(PROBLEM TO WORK ON): Check every line below for the word "description" and copy the ones that have it.

(LISTED ENTRIES):

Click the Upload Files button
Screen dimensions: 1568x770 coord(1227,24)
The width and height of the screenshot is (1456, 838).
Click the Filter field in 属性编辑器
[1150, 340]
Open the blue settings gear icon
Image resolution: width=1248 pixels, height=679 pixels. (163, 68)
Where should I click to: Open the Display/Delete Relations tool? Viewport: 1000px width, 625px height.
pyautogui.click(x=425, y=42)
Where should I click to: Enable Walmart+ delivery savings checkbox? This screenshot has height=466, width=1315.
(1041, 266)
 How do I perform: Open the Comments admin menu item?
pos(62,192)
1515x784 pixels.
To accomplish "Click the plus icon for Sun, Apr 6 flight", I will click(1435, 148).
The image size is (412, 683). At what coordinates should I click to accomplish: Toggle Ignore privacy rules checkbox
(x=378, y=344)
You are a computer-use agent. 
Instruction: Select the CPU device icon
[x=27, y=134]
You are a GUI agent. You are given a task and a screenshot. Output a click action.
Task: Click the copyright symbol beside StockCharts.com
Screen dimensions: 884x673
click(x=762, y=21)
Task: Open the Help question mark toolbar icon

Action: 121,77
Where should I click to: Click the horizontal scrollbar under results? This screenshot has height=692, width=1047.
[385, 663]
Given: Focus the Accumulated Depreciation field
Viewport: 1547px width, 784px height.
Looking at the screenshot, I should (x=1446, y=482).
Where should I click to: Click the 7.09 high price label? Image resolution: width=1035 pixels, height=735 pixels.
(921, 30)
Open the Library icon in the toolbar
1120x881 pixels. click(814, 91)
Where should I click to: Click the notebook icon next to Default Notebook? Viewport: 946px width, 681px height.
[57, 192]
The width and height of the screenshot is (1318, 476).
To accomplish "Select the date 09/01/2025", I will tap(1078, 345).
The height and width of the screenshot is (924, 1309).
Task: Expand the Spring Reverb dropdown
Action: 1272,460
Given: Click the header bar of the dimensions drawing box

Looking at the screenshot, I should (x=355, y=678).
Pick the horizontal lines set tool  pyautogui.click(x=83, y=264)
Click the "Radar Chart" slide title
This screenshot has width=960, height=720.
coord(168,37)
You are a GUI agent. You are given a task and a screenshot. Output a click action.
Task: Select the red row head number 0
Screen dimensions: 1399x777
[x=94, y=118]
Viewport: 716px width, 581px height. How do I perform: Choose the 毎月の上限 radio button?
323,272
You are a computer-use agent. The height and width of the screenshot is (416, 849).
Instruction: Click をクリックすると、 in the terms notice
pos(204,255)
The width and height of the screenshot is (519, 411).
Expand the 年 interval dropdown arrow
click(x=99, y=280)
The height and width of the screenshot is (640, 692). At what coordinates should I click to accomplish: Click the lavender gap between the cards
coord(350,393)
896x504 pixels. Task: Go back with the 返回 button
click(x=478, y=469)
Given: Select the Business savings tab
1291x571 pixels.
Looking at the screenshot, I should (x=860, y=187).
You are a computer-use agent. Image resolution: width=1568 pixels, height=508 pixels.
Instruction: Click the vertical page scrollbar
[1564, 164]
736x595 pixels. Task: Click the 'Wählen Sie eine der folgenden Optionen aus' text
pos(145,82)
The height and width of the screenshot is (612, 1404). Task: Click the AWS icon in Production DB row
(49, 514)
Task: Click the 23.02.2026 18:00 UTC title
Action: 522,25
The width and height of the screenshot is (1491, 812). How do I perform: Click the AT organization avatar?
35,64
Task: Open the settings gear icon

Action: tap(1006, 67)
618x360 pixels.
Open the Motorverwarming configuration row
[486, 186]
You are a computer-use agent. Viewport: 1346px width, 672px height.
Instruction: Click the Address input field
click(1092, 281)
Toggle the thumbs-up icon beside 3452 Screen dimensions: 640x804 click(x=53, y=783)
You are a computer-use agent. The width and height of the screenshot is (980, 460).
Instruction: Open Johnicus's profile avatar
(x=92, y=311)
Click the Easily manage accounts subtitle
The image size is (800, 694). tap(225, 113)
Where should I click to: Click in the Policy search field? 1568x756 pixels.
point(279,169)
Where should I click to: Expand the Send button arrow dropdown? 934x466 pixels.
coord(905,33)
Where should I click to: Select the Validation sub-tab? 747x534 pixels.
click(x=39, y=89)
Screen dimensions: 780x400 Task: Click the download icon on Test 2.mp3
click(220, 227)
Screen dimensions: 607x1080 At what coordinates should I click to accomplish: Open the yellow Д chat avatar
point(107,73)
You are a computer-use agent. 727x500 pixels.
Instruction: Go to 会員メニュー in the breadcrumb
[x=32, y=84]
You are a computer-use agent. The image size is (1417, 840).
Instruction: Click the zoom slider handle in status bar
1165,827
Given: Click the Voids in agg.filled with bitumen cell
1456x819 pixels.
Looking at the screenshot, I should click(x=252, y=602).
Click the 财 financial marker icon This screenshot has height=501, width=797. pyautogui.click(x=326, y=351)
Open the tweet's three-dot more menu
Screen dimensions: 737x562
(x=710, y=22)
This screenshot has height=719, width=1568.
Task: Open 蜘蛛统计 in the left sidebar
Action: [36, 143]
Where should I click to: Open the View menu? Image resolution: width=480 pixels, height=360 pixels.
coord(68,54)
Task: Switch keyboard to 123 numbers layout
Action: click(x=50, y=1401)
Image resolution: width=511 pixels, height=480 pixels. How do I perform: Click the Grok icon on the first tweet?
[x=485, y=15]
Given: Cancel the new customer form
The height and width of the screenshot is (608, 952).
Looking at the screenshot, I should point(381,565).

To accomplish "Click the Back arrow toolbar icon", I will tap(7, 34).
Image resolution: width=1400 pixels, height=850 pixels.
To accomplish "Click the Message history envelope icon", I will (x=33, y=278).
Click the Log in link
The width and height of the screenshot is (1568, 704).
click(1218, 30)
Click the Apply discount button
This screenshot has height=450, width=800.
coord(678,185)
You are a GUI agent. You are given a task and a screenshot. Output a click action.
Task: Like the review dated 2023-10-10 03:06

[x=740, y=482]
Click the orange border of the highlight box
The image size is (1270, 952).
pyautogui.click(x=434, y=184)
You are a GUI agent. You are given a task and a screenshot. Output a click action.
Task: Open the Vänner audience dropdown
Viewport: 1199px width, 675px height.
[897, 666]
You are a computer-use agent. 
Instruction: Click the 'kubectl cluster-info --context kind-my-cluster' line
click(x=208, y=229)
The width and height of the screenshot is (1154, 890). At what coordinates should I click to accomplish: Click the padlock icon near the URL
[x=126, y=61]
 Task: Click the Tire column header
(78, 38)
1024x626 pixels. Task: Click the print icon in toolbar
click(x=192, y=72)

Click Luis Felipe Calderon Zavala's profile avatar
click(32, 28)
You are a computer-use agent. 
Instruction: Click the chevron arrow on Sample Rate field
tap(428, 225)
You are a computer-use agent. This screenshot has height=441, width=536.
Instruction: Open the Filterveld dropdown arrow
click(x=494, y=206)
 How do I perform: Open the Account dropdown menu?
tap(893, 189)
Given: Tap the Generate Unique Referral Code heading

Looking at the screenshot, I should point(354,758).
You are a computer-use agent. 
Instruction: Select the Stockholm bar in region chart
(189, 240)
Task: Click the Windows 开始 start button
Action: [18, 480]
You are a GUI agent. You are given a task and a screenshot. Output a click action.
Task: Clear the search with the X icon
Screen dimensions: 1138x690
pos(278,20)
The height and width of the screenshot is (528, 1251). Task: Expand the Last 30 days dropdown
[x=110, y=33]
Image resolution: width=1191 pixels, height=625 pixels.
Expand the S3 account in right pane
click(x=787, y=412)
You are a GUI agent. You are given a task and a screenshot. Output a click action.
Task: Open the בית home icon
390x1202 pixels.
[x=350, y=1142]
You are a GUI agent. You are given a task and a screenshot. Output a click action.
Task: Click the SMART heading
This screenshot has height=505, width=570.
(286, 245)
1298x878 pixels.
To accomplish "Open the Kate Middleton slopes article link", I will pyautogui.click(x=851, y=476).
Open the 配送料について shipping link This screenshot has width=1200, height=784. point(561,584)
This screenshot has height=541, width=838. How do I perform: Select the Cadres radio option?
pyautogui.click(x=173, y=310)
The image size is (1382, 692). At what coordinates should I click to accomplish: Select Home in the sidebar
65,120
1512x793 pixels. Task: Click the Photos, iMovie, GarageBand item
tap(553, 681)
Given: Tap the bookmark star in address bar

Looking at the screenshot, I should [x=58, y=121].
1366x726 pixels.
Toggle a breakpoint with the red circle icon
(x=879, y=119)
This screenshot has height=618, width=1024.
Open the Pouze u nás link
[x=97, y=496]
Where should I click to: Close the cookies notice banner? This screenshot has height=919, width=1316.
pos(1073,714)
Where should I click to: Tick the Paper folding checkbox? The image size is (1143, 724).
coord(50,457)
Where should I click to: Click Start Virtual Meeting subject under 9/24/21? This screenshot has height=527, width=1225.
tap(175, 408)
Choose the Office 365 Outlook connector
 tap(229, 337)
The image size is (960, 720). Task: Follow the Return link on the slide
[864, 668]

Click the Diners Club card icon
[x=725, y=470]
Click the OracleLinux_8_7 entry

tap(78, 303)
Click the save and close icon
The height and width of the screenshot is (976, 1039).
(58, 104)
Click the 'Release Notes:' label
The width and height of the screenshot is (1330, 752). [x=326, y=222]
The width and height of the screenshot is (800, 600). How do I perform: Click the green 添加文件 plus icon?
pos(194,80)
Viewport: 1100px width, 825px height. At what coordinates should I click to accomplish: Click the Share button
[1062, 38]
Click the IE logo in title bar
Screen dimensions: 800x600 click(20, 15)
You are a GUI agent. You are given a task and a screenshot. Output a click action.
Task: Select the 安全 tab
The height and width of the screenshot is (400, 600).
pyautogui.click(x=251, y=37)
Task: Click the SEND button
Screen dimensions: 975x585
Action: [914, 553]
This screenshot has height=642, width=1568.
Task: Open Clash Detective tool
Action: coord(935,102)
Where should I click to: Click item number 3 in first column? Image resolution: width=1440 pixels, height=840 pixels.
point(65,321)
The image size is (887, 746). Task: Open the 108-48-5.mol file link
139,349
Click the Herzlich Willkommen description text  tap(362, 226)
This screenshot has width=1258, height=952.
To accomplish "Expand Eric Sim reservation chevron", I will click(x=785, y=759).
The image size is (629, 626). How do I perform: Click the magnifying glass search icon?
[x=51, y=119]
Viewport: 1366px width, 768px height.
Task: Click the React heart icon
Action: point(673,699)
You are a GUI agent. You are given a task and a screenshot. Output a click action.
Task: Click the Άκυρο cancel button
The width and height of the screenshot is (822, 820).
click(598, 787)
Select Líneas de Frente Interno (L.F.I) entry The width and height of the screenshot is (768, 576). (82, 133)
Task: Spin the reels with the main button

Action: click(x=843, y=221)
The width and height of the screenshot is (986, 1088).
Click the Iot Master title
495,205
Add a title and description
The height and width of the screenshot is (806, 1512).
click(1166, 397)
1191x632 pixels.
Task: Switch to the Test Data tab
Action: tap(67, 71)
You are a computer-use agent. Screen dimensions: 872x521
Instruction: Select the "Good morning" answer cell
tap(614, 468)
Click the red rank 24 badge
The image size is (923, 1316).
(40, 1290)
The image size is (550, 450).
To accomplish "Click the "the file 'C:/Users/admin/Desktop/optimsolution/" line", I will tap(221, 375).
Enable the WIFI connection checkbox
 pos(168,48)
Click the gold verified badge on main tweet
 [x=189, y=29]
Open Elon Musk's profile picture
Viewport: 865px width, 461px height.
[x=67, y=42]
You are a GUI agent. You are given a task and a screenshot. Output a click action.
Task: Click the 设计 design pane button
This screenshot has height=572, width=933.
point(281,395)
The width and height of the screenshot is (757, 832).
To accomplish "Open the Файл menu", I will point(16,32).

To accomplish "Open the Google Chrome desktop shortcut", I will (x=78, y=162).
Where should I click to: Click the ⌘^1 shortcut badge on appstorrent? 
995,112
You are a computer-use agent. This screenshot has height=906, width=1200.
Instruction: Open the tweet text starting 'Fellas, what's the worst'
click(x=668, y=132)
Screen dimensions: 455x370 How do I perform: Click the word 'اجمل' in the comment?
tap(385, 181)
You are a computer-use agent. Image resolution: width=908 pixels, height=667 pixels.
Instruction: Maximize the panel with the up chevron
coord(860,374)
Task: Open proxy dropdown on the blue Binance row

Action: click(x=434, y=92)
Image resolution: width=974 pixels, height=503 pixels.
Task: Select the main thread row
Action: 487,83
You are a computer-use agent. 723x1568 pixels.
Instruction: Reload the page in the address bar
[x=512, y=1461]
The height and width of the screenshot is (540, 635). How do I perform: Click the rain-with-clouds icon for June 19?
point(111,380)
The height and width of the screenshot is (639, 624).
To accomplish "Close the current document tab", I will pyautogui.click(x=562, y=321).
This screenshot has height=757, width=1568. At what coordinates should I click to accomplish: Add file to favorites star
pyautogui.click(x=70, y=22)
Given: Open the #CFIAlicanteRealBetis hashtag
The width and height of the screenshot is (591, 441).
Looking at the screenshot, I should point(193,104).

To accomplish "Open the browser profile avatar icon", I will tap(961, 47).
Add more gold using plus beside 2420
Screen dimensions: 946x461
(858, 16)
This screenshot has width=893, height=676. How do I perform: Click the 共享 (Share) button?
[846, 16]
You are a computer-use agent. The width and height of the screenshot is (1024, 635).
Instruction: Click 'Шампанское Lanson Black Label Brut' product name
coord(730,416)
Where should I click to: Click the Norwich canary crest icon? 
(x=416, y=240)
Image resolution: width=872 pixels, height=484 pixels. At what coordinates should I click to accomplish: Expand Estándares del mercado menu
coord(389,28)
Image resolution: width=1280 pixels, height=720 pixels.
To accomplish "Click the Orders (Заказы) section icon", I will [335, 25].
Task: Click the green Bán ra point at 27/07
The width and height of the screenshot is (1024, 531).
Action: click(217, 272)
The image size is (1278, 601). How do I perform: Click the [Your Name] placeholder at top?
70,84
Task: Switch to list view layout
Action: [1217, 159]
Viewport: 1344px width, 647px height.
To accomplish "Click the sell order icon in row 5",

(SOLUTION):
Click the Herzlich Willkommen description text  tap(362, 226)
Add a title and description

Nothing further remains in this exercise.